Mr ABBOTT —Unfortunately, as the interjection indicates, not everyone supports those policies. The Leader of the Opposition, for instance, said just last month, `Labor has said consistently that we will support trials'—that is, injecting room trials and heroin trials. Then the member for Grayndler, a frontbench member of the opposition, said:

... it is not the heroin per se that causes all these problems, it is often the criminalisation of the supply and use of heroin

So the member for Grayndler is not even sure that heroin should be illegal. The member for Gellibrand, the shadow Attorney-General, said:

We cannot simply say that our preference is for there to be zero drug use.

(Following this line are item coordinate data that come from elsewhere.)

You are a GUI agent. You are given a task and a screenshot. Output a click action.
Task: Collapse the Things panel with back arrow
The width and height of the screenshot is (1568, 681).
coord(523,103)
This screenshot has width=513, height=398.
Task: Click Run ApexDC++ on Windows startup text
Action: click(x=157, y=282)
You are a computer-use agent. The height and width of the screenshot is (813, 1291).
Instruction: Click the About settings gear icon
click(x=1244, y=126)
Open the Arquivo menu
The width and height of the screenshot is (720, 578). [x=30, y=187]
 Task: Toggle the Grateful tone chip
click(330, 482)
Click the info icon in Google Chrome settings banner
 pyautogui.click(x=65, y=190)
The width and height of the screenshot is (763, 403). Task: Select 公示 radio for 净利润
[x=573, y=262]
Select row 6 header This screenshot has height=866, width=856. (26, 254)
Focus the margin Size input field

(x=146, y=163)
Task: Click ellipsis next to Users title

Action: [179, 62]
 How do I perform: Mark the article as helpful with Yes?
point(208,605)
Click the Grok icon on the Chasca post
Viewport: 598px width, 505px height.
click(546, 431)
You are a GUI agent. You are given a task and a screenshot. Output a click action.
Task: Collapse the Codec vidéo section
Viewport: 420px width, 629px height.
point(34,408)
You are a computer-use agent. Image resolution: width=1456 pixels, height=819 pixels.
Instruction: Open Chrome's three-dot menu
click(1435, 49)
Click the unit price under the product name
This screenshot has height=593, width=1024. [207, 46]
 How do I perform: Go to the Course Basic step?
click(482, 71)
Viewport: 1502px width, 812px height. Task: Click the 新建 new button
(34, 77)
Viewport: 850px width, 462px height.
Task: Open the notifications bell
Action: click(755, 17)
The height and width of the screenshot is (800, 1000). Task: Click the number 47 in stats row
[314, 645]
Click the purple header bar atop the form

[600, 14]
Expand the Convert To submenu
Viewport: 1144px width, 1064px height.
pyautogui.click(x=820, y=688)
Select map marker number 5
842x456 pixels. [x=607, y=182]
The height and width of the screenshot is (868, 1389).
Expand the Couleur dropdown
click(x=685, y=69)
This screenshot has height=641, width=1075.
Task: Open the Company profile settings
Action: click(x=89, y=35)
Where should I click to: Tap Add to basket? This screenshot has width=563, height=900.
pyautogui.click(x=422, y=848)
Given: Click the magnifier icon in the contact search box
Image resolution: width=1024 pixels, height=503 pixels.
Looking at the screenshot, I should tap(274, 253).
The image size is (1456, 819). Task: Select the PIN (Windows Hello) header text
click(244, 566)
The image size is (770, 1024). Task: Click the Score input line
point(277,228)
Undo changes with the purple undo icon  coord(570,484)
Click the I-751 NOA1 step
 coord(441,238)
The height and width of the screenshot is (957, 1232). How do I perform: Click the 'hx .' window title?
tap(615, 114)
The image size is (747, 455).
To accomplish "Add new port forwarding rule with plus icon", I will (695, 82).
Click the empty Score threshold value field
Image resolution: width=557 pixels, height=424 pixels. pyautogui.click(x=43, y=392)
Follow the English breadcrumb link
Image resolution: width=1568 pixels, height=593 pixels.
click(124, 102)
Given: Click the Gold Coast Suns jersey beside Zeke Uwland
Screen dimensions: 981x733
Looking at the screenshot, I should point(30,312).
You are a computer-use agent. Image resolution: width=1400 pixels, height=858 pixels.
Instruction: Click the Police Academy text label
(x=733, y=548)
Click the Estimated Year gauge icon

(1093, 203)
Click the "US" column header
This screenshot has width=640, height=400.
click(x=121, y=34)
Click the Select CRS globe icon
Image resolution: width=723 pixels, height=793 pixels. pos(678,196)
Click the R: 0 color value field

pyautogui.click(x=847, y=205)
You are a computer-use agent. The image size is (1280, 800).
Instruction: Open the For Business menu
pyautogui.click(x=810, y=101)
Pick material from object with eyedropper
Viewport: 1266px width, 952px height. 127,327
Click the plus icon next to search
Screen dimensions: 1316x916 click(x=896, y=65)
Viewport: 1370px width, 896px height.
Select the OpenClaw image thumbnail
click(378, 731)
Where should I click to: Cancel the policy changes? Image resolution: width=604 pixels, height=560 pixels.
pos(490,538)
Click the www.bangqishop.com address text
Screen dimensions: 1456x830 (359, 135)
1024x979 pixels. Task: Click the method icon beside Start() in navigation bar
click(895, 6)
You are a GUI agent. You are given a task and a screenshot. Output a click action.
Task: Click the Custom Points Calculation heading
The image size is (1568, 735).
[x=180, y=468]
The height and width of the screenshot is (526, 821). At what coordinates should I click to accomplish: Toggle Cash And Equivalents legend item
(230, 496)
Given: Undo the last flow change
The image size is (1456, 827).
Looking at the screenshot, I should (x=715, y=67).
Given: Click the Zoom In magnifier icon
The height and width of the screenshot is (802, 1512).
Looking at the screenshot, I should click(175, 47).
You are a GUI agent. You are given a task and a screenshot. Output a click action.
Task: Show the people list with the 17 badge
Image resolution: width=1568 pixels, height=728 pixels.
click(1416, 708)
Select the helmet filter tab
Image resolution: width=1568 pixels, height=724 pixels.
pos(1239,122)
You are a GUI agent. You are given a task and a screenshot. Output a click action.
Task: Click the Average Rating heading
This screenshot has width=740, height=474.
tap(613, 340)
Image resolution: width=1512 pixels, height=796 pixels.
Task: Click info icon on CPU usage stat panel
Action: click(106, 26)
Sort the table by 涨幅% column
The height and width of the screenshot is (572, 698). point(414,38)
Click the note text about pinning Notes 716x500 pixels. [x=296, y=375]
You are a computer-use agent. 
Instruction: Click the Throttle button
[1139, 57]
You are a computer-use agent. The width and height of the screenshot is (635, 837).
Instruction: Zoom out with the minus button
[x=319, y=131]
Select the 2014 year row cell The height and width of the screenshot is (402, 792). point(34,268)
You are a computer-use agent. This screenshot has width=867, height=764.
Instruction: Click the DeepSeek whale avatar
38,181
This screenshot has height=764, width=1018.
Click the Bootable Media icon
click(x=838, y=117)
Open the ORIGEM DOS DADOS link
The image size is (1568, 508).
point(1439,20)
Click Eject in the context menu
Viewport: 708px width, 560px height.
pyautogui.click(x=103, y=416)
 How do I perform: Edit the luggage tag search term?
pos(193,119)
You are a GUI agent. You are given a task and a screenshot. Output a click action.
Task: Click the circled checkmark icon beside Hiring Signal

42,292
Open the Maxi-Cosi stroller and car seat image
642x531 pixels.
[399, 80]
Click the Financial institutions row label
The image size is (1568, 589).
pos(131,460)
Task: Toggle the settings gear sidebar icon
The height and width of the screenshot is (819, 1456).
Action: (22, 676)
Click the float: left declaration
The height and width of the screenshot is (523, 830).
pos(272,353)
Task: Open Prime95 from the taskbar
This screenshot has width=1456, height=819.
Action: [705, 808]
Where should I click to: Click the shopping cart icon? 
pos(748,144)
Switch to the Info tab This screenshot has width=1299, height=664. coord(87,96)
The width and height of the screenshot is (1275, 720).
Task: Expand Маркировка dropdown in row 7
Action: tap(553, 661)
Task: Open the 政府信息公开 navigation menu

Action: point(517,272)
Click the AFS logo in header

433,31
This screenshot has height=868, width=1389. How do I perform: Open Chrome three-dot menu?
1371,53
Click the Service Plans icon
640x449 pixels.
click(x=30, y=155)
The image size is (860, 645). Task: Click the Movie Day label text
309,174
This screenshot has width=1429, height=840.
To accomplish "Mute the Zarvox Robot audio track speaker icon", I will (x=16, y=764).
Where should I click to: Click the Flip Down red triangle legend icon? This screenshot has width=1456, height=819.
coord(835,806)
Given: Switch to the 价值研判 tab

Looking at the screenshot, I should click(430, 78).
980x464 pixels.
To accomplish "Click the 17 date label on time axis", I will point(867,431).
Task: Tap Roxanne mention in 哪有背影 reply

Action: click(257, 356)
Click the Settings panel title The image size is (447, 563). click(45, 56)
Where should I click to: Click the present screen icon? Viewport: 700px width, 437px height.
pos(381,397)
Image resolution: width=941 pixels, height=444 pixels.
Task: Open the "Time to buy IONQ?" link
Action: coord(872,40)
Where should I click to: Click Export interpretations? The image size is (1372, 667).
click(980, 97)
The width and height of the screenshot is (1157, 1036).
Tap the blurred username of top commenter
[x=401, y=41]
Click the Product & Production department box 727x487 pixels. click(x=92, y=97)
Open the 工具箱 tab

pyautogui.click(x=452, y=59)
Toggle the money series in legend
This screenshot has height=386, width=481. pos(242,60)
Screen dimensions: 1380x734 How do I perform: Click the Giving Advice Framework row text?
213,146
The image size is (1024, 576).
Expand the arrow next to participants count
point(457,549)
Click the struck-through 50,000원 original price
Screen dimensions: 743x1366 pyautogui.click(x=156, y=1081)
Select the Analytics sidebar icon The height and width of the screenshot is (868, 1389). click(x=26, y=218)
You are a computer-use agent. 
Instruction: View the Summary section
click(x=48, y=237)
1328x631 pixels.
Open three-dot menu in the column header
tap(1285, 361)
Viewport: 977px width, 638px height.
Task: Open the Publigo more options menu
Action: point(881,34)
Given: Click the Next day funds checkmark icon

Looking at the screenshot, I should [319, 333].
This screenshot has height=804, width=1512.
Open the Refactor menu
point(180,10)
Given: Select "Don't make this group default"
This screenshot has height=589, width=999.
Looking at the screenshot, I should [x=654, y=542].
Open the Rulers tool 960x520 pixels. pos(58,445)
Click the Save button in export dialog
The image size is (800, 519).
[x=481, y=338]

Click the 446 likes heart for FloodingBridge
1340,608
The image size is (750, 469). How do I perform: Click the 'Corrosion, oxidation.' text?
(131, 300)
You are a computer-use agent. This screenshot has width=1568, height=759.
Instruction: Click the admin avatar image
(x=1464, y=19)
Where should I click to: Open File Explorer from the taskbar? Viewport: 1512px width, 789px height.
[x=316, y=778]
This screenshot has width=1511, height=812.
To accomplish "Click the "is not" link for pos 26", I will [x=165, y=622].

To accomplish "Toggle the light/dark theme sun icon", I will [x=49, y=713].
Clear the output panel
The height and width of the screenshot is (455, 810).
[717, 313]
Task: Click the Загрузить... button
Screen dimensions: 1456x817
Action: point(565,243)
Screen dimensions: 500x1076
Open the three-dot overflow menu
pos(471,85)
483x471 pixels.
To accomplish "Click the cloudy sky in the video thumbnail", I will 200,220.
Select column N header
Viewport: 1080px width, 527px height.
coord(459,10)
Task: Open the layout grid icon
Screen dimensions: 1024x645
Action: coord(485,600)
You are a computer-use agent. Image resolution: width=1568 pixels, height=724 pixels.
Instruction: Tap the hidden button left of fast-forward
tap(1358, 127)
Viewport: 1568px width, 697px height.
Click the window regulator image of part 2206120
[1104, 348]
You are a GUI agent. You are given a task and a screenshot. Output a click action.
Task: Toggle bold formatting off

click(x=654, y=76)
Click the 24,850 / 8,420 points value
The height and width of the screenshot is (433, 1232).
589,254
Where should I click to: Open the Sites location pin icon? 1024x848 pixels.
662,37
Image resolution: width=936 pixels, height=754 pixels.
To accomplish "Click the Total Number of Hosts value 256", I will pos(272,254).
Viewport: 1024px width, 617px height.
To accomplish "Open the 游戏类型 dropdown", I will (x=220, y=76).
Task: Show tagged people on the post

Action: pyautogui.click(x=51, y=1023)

What is her preference? How much drug use is acceptable to the member for Gellibrand? I just say to members opposite that they should heed the advice of an extremely distinguished expert on fighting drug addiction—none other than the Commissioner of the Australian Federal Police, Mr Mick Keelty, who was described in this House in the MPI last Thursday as `a great Australian'. Let me quote Mick Keelty on heroin trials, on injecting rooms. He said:

All these options take us along a path of saying that using drugs like heroin is okay, and where do we stop with a trial? Do we extend this to other drugs, such as cocaine which is now injected in many of our cities?

... ... ...

By opening up heroin trials this simply feeds the addiction rather than dealing with the problem, so it treats the symptom and not the cause.

He went on to say:

Both heroin trials and injecting clinics reinforce an ambiguity about the situation that shouldn't be there. How can we produce a drug-free generation and at the same time sanction the use of illicit drugs for a portion of the community?

On this matter, Mick Keelty is absolutely right. Many members of the opposition do need to rethink their position, and I respectfully call on the Leader of the Opposition to have another think about this and to move his party to a position where it is no longer soft on drug abuse.